--- BEGIN Records shown ---

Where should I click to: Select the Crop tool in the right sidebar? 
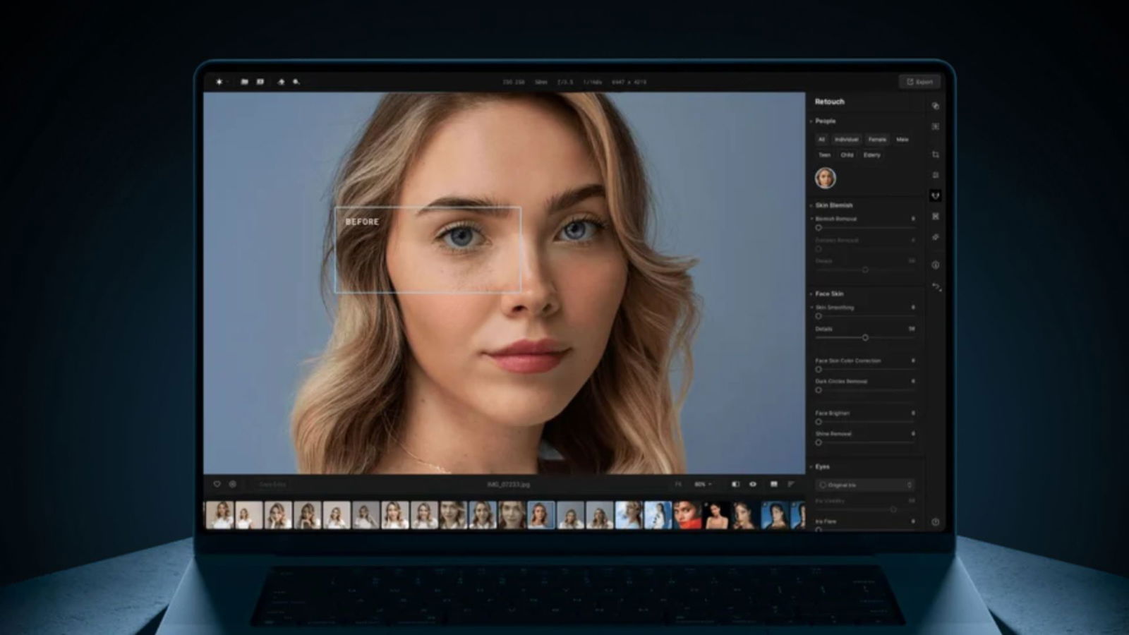936,154
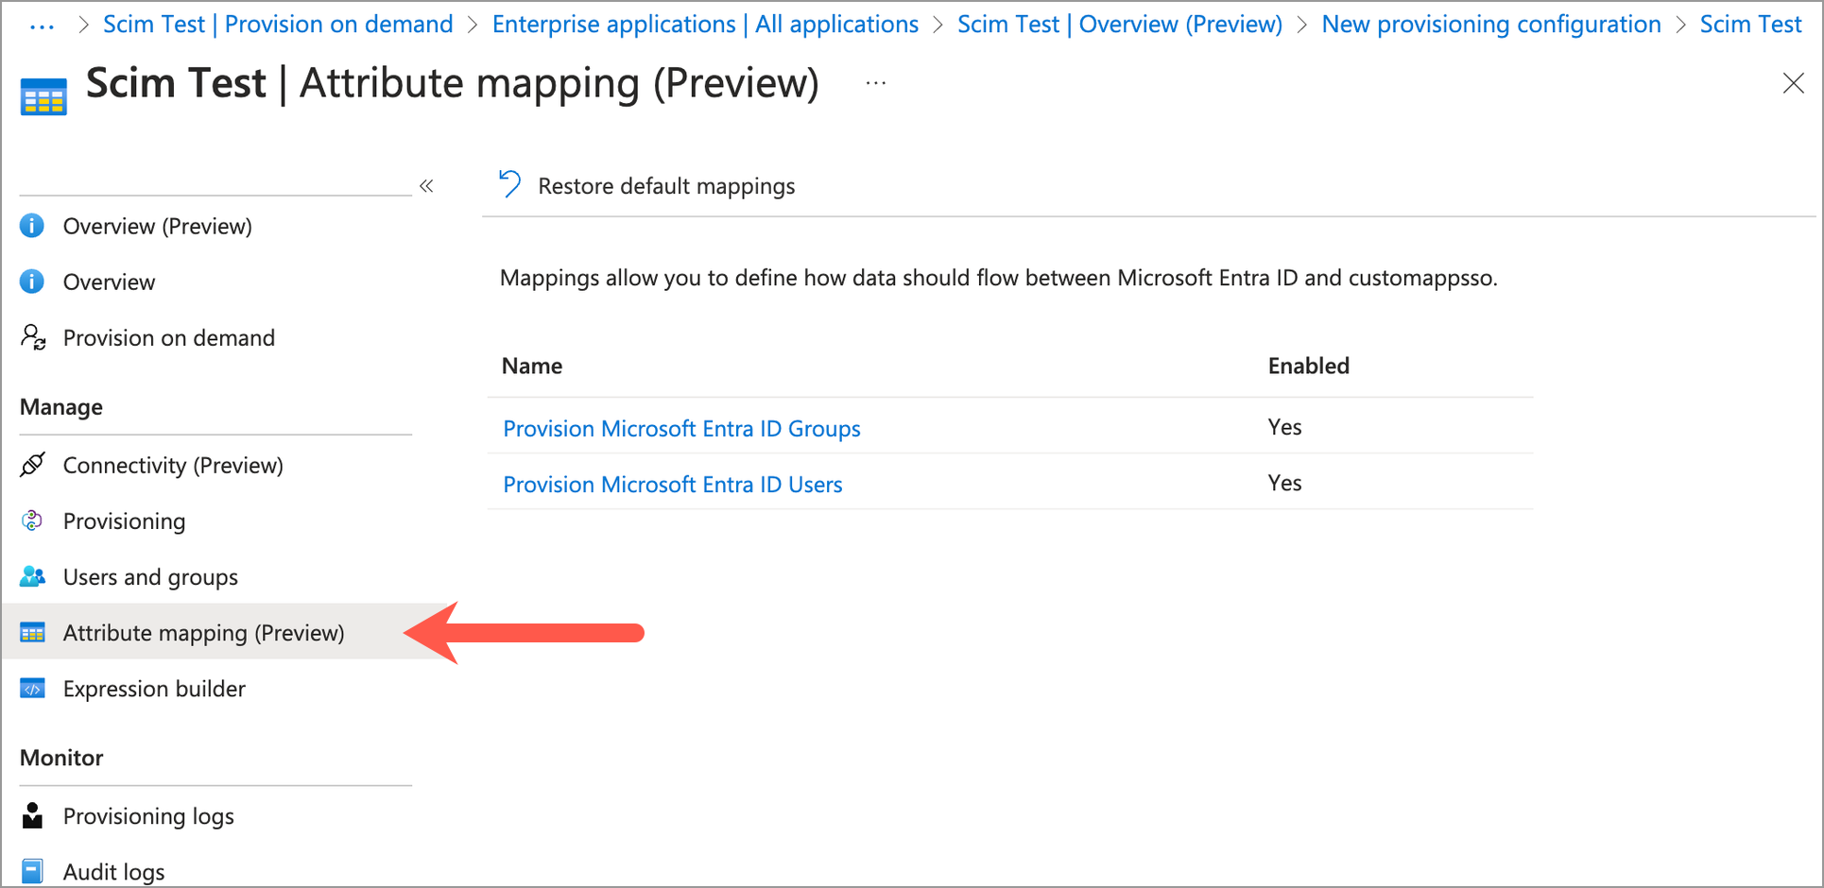Select Attribute mapping (Preview) in sidebar
Screen dimensions: 1824x888
point(203,632)
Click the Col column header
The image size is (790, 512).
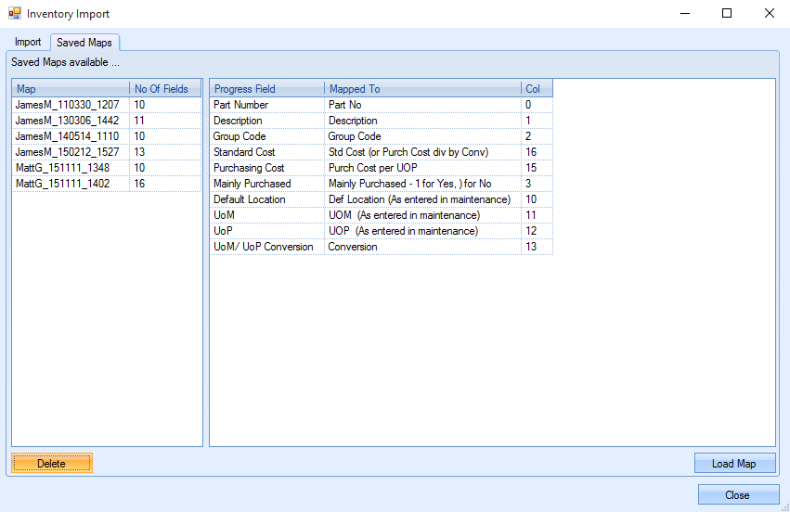(x=537, y=89)
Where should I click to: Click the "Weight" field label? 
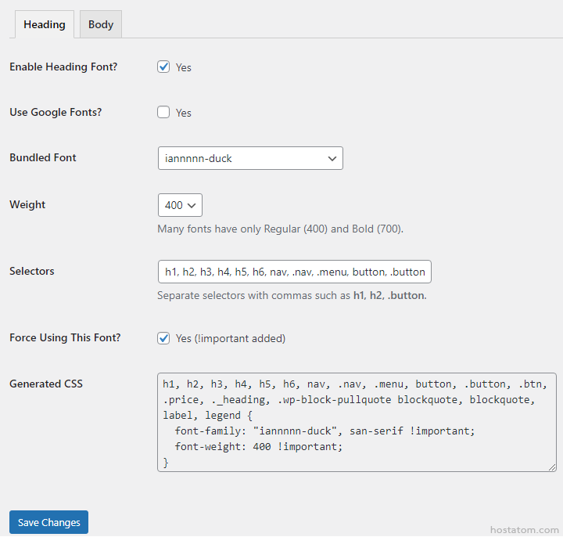tap(27, 204)
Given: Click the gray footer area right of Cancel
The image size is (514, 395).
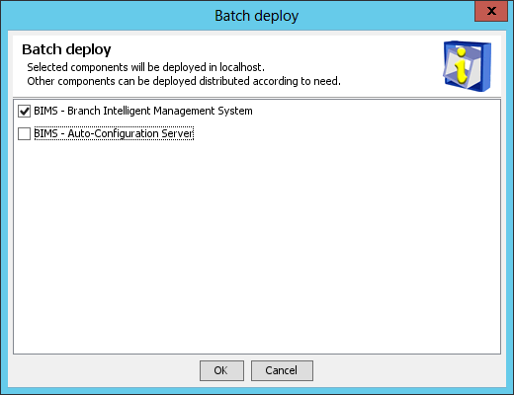Looking at the screenshot, I should 408,370.
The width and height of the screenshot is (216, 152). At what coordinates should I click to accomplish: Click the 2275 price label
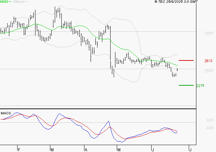click(x=200, y=86)
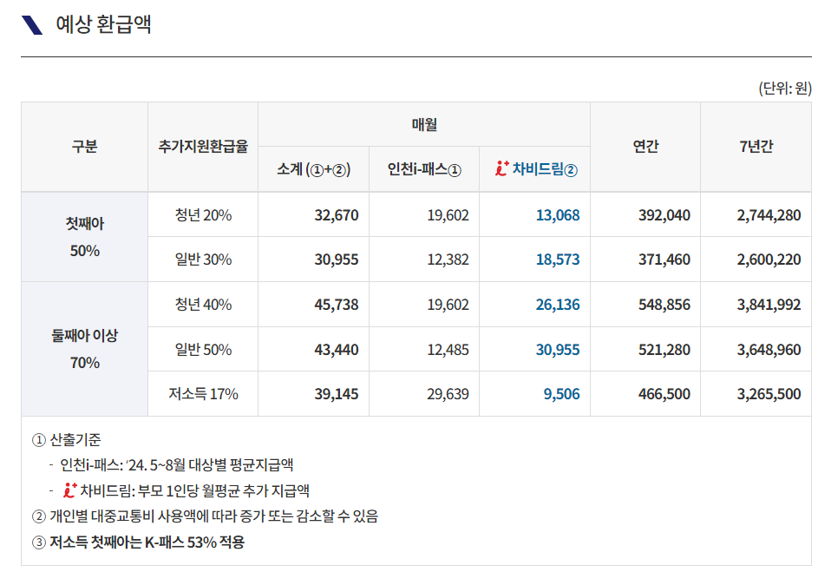Screen dimensions: 818x572
Task: Click the blue angle icon beside 예상 환급액
Action: pyautogui.click(x=30, y=24)
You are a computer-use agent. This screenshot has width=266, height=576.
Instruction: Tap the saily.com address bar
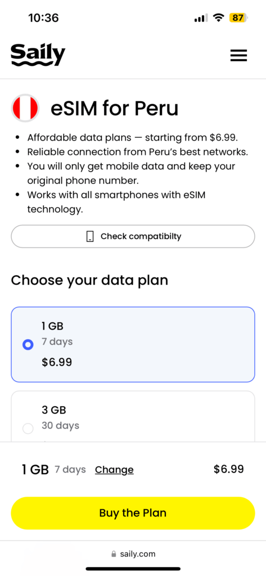pos(133,554)
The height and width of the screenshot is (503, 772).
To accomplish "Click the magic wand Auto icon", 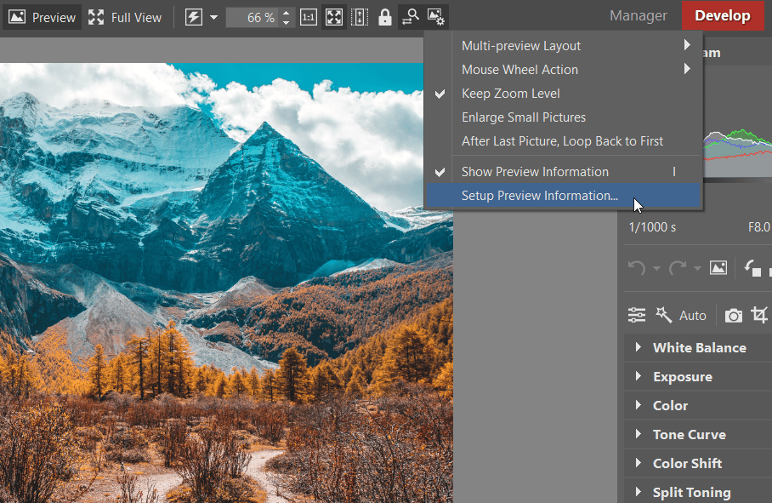I will coord(664,316).
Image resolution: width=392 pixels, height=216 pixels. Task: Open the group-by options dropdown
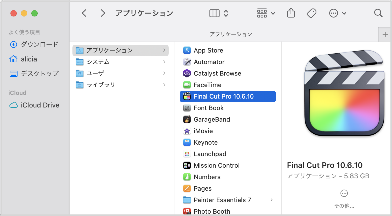(266, 13)
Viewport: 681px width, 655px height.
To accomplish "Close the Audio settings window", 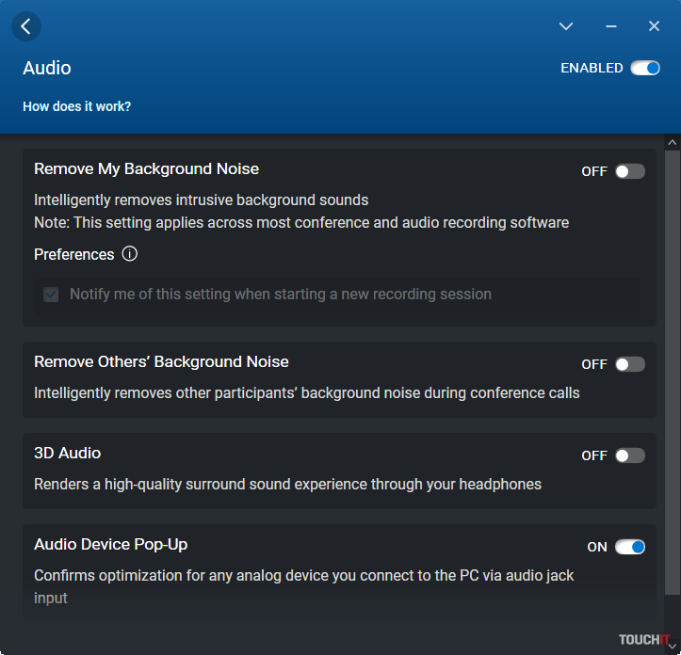I will [654, 26].
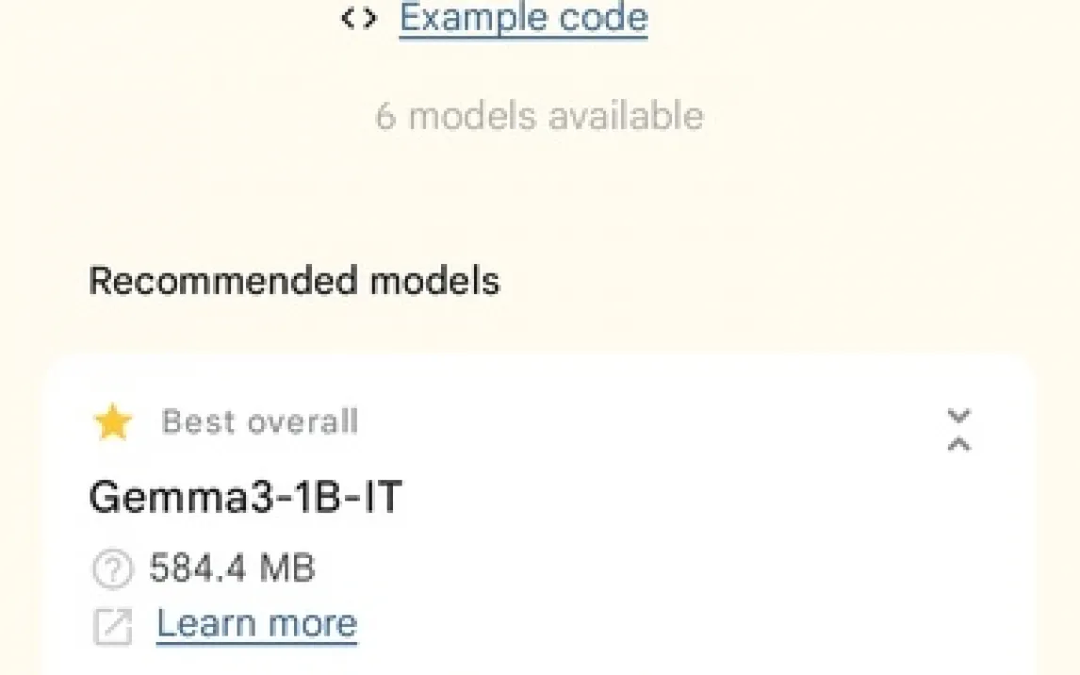Viewport: 1080px width, 675px height.
Task: Click the Recommended models heading
Action: pos(294,281)
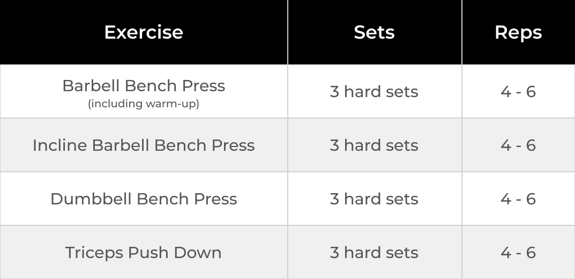Select the Incline Barbell Bench Press cell
Viewport: 575px width, 279px height.
[144, 145]
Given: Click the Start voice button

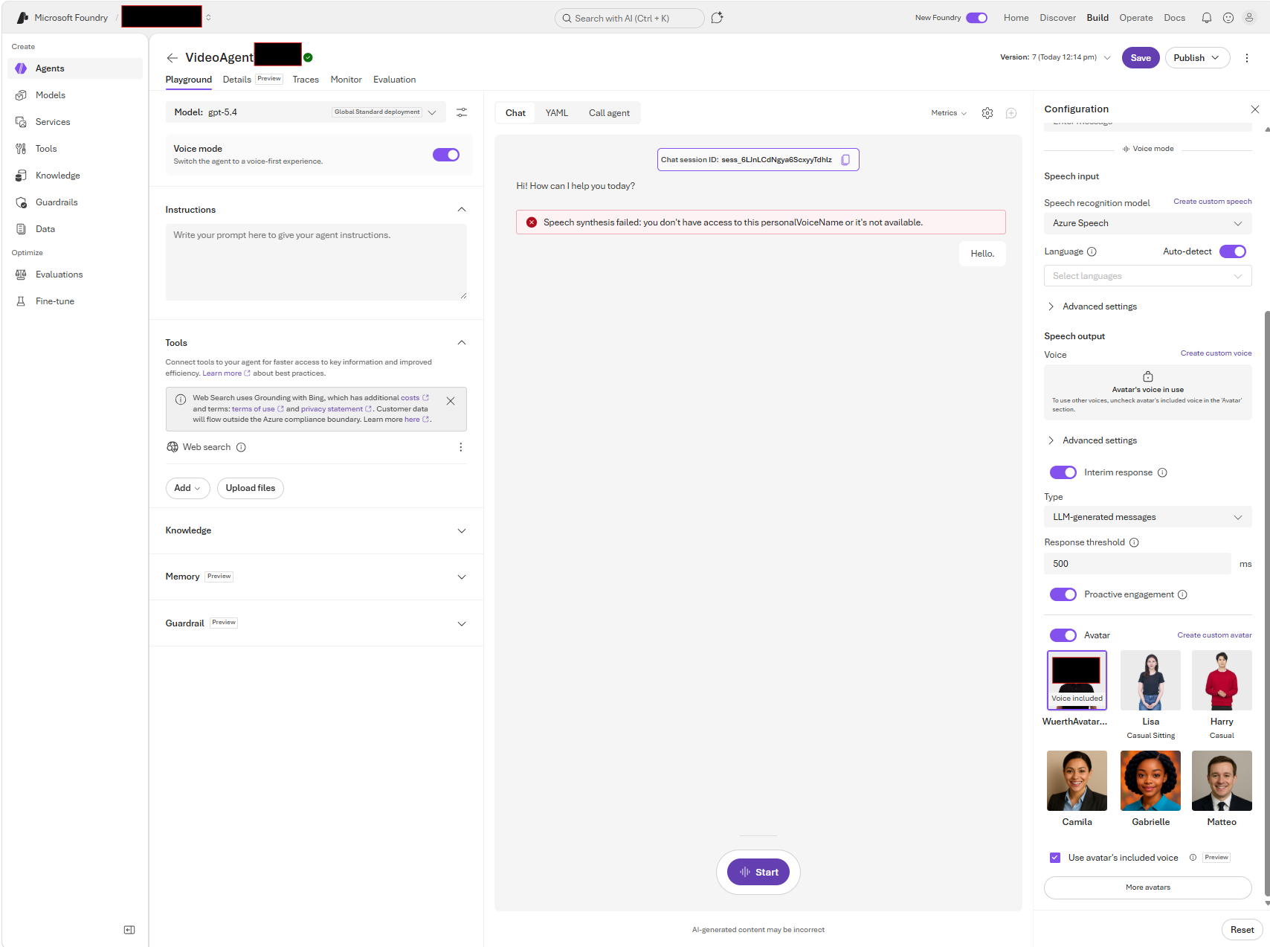Looking at the screenshot, I should [x=758, y=872].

--- END Records shown ---

◆ Exercise instructions ◆
Recast the data, from its first line up to and including the line with "Looking at the screenshot, I should 408,370.", as a Markdown table with the columns Row and Text, giving each line its own numbered row. Skip blank lines and leave the pictures out.

◆ Response to this task ◆
| Row | Text |
|---|---|
| 1 | Where should I click to: Select the Crop tool in the right sidebar?  |
| 2 | 936,154 |
| 3 | Select Attribute mapping (Preview) in sidebar |
| 4 | Screen dimensions: 1824x888 |
| 5 | point(203,632) |
| 6 | Click the Col column header |
| 7 | The image size is (790, 512). |
| 8 | (x=537, y=89) |
| 9 | Where should I click to: Click the "Weight" field label?  |
| 10 | tap(27, 204) |
| 11 | Given: Click the gray footer area right of Cancel |
| 12 | The image size is (514, 395). |
| 13 | Looking at the screenshot, I should 408,370. |